### What needs to be done
Output every line of the listing below verbatim.

[Source listing]
-=-=-
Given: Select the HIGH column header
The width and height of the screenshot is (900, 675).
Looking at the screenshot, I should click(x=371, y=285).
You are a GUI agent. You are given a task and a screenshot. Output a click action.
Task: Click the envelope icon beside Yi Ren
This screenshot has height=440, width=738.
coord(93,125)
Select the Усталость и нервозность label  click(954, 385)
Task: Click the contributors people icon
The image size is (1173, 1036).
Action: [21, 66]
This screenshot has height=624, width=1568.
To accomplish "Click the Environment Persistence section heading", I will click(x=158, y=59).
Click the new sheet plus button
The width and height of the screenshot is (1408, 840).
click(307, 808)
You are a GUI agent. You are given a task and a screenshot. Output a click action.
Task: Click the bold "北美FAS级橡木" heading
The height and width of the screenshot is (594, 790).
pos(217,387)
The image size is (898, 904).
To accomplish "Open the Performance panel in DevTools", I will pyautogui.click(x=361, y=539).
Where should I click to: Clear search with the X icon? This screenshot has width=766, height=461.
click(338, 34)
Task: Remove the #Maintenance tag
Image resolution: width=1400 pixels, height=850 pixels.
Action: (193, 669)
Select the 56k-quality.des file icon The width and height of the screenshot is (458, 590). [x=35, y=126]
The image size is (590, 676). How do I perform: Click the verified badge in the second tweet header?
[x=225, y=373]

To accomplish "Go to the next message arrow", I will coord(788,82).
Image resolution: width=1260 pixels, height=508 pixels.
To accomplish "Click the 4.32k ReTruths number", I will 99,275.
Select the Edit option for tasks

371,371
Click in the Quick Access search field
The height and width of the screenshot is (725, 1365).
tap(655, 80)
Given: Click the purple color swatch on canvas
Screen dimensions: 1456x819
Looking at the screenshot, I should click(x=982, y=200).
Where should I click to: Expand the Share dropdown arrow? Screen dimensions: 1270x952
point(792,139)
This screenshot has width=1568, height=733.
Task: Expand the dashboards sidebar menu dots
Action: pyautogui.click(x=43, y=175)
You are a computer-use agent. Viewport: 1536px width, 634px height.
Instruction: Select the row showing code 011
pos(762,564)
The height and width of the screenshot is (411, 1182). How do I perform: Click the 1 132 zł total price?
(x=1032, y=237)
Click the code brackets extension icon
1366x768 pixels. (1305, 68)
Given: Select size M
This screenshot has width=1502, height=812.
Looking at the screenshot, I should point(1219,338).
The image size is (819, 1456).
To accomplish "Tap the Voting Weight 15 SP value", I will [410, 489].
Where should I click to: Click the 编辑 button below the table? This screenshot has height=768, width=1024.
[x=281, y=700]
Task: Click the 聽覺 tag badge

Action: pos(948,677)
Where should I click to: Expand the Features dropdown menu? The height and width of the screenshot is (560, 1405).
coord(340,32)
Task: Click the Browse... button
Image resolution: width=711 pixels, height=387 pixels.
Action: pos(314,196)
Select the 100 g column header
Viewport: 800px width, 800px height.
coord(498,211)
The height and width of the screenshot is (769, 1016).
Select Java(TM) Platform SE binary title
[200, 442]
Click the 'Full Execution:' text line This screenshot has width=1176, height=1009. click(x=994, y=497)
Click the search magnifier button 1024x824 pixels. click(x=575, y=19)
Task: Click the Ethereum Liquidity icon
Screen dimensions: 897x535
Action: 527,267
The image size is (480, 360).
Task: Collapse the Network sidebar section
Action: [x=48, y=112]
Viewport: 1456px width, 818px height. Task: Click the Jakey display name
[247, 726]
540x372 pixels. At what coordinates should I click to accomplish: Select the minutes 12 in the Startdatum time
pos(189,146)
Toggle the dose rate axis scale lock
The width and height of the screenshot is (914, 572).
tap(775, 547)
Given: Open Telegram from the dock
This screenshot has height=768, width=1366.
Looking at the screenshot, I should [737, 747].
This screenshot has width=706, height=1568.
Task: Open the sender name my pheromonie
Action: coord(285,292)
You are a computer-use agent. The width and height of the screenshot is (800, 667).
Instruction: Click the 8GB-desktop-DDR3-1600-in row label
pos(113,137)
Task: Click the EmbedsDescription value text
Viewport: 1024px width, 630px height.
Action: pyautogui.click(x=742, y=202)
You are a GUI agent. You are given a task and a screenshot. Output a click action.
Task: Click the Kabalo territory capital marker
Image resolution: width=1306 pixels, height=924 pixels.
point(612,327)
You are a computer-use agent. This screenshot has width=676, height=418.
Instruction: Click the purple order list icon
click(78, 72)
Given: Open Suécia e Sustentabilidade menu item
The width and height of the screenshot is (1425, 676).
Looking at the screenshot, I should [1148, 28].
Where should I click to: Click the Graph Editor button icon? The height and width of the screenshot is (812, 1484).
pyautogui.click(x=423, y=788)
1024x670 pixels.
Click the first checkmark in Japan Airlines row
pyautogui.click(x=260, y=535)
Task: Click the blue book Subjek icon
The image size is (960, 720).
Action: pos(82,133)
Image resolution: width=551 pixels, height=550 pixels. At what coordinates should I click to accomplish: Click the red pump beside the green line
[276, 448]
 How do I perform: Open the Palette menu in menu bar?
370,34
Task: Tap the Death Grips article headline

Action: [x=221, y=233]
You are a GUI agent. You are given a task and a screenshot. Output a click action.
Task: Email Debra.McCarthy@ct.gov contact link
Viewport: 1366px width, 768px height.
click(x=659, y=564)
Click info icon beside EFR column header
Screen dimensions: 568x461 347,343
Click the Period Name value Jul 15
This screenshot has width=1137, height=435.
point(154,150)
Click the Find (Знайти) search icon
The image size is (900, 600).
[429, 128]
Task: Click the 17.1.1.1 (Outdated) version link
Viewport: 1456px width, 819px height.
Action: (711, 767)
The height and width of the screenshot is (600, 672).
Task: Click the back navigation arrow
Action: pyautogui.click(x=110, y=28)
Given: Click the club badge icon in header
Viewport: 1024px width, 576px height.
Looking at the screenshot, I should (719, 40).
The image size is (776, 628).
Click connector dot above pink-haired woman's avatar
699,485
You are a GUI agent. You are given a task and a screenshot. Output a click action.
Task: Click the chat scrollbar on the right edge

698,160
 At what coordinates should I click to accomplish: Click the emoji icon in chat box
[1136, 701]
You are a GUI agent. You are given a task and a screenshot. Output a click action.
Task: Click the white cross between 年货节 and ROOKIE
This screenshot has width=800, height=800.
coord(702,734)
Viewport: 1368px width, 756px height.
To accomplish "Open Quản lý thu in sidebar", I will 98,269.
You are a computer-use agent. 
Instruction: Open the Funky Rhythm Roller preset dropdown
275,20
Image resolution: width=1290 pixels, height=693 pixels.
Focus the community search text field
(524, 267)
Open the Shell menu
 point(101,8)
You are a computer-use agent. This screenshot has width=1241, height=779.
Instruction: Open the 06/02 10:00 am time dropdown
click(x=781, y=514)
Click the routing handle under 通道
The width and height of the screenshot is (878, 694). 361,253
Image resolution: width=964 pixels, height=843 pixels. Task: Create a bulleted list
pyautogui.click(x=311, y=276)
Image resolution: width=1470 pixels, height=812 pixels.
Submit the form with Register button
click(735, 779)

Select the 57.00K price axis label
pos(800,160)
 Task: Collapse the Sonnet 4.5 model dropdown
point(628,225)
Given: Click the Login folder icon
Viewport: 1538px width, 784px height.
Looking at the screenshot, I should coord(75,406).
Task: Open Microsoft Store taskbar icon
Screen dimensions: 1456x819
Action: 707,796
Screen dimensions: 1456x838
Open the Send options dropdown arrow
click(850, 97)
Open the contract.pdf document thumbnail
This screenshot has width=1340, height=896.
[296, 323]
-=-=-
### Answer to this task
Given: Select the HIGH column header
The width and height of the screenshot is (900, 675).
Looking at the screenshot, I should click(x=371, y=285).
You are a GUI agent. You are given a task and a screenshot. Output a click action.
Task: Click the envelope icon beside Yi Ren
This screenshot has height=440, width=738.
coord(93,125)
Select the Усталость и нервозность label  click(954, 385)
Task: Click the contributors people icon
The image size is (1173, 1036).
Action: [21, 66]
This screenshot has height=624, width=1568.
To accomplish "Click the Environment Persistence section heading", I will click(x=158, y=59).
Click the new sheet plus button
The width and height of the screenshot is (1408, 840).
click(307, 808)
You are a GUI agent. You are given a task and a screenshot. Output a click action.
Task: Click the bold "北美FAS级橡木" heading
The height and width of the screenshot is (594, 790).
pos(217,387)
The image size is (898, 904).
To accomplish "Open the Performance panel in DevTools", I will pyautogui.click(x=361, y=539).
Where should I click to: Clear search with the X icon? This screenshot has width=766, height=461.
click(338, 34)
Task: Remove the #Maintenance tag
Image resolution: width=1400 pixels, height=850 pixels.
Action: (193, 669)
Select the 56k-quality.des file icon The width and height of the screenshot is (458, 590). [x=35, y=126]
The image size is (590, 676). How do I perform: Click the verified badge in the second tweet header?
[x=225, y=373]

To accomplish "Go to the next message arrow", I will coord(788,82).
Image resolution: width=1260 pixels, height=508 pixels.
To accomplish "Click the 4.32k ReTruths number", I will 99,275.
Select the Edit option for tasks

371,371
Click in the Quick Access search field
The height and width of the screenshot is (725, 1365).
tap(655, 80)
Given: Click the purple color swatch on canvas
Screen dimensions: 1456x819
Looking at the screenshot, I should click(x=982, y=200).
Where should I click to: Expand the Share dropdown arrow? Screen dimensions: 1270x952
point(792,139)
This screenshot has width=1568, height=733.
Task: Expand the dashboards sidebar menu dots
Action: pyautogui.click(x=43, y=175)
You are a computer-use agent. Viewport: 1536px width, 634px height.
Instruction: Select the row showing code 011
pos(762,564)
The height and width of the screenshot is (411, 1182). How do I perform: Click the 1 132 zł total price?
(x=1032, y=237)
Click the code brackets extension icon
1366x768 pixels. (1305, 68)
Given: Select size M
This screenshot has width=1502, height=812.
Looking at the screenshot, I should point(1219,338).
The image size is (819, 1456).
To accomplish "Tap the Voting Weight 15 SP value", I will [410, 489].
Where should I click to: Click the 编辑 button below the table? This screenshot has height=768, width=1024.
[x=281, y=700]
Task: Click the 聽覺 tag badge

Action: pos(948,677)
Where should I click to: Expand the Features dropdown menu? The height and width of the screenshot is (560, 1405).
coord(340,32)
Task: Click the Browse... button
Image resolution: width=711 pixels, height=387 pixels.
Action: pos(314,196)
Select the 100 g column header
Viewport: 800px width, 800px height.
coord(498,211)
The height and width of the screenshot is (769, 1016).
Select Java(TM) Platform SE binary title
[200, 442]
Click the 'Full Execution:' text line This screenshot has width=1176, height=1009. click(x=994, y=497)
Click the search magnifier button 1024x824 pixels. click(x=575, y=19)
Task: Click the Ethereum Liquidity icon
Screen dimensions: 897x535
Action: 527,267
The image size is (480, 360).
Task: Collapse the Network sidebar section
Action: [x=48, y=112]
Viewport: 1456px width, 818px height. Task: Click the Jakey display name
[247, 726]
540x372 pixels. At what coordinates should I click to accomplish: Select the minutes 12 in the Startdatum time
pos(189,146)
Toggle the dose rate axis scale lock
The width and height of the screenshot is (914, 572).
tap(775, 547)
Given: Open Telegram from the dock
This screenshot has height=768, width=1366.
Looking at the screenshot, I should [737, 747].
This screenshot has width=706, height=1568.
Task: Open the sender name my pheromonie
Action: coord(285,292)
You are a computer-use agent. The width and height of the screenshot is (800, 667).
Instruction: Click the 8GB-desktop-DDR3-1600-in row label
pos(113,137)
Task: Click the EmbedsDescription value text
Viewport: 1024px width, 630px height.
Action: pyautogui.click(x=742, y=202)
You are a GUI agent. You are given a task and a screenshot. Output a click action.
Task: Click the Kabalo territory capital marker
Image resolution: width=1306 pixels, height=924 pixels.
point(612,327)
You are a computer-use agent. This screenshot has width=676, height=418.
Instruction: Click the purple order list icon
click(78, 72)
Given: Open Suécia e Sustentabilidade menu item
The width and height of the screenshot is (1425, 676).
Looking at the screenshot, I should [1148, 28].
Where should I click to: Click the Graph Editor button icon? The height and width of the screenshot is (812, 1484).
pyautogui.click(x=423, y=788)
1024x670 pixels.
Click the first checkmark in Japan Airlines row
pyautogui.click(x=260, y=535)
Task: Click the blue book Subjek icon
The image size is (960, 720).
Action: pos(82,133)
Image resolution: width=551 pixels, height=550 pixels. At what coordinates should I click to accomplish: Click the red pump beside the green line
[276, 448]
 How do I perform: Open the Palette menu in menu bar?
370,34
Task: Tap the Death Grips article headline

Action: [x=221, y=233]
You are a GUI agent. You are given a task and a screenshot. Output a click action.
Task: Email Debra.McCarthy@ct.gov contact link
Viewport: 1366px width, 768px height.
click(x=659, y=564)
Click info icon beside EFR column header
Screen dimensions: 568x461 347,343
Click the Period Name value Jul 15
This screenshot has width=1137, height=435.
point(154,150)
Click the Find (Знайти) search icon
The image size is (900, 600).
[429, 128]
Task: Click the 17.1.1.1 (Outdated) version link
Viewport: 1456px width, 819px height.
Action: (711, 767)
The height and width of the screenshot is (600, 672).
Task: Click the back navigation arrow
Action: pyautogui.click(x=110, y=28)
Given: Click the club badge icon in header
Viewport: 1024px width, 576px height.
Looking at the screenshot, I should (719, 40).
The image size is (776, 628).
Click connector dot above pink-haired woman's avatar
699,485
You are a GUI agent. You are given a task and a screenshot. Output a click action.
Task: Click the chat scrollbar on the right edge

698,160
 At what coordinates should I click to accomplish: Click the emoji icon in chat box
[1136, 701]
You are a GUI agent. You are given a task and a screenshot. Output a click action.
Task: Click the white cross between 年货节 and ROOKIE
This screenshot has width=800, height=800.
coord(702,734)
Viewport: 1368px width, 756px height.
To accomplish "Open Quản lý thu in sidebar", I will 98,269.
You are a computer-use agent. 
Instruction: Open the Funky Rhythm Roller preset dropdown
275,20
Image resolution: width=1290 pixels, height=693 pixels.
Focus the community search text field
(524, 267)
Open the Shell menu
 point(101,8)
You are a computer-use agent. This screenshot has width=1241, height=779.
Instruction: Open the 06/02 10:00 am time dropdown
click(x=781, y=514)
Click the routing handle under 通道
The width and height of the screenshot is (878, 694). 361,253
Image resolution: width=964 pixels, height=843 pixels. Task: Create a bulleted list
pyautogui.click(x=311, y=276)
Image resolution: width=1470 pixels, height=812 pixels.
Submit the form with Register button
click(735, 779)

Select the 57.00K price axis label
pos(800,160)
 Task: Collapse the Sonnet 4.5 model dropdown
point(628,225)
Given: Click the Login folder icon
Viewport: 1538px width, 784px height.
Looking at the screenshot, I should coord(75,406).
Task: Open Microsoft Store taskbar icon
Screen dimensions: 1456x819
Action: 707,796
Screen dimensions: 1456x838
Open the Send options dropdown arrow
click(850, 97)
Open the contract.pdf document thumbnail
This screenshot has width=1340, height=896.
[296, 323]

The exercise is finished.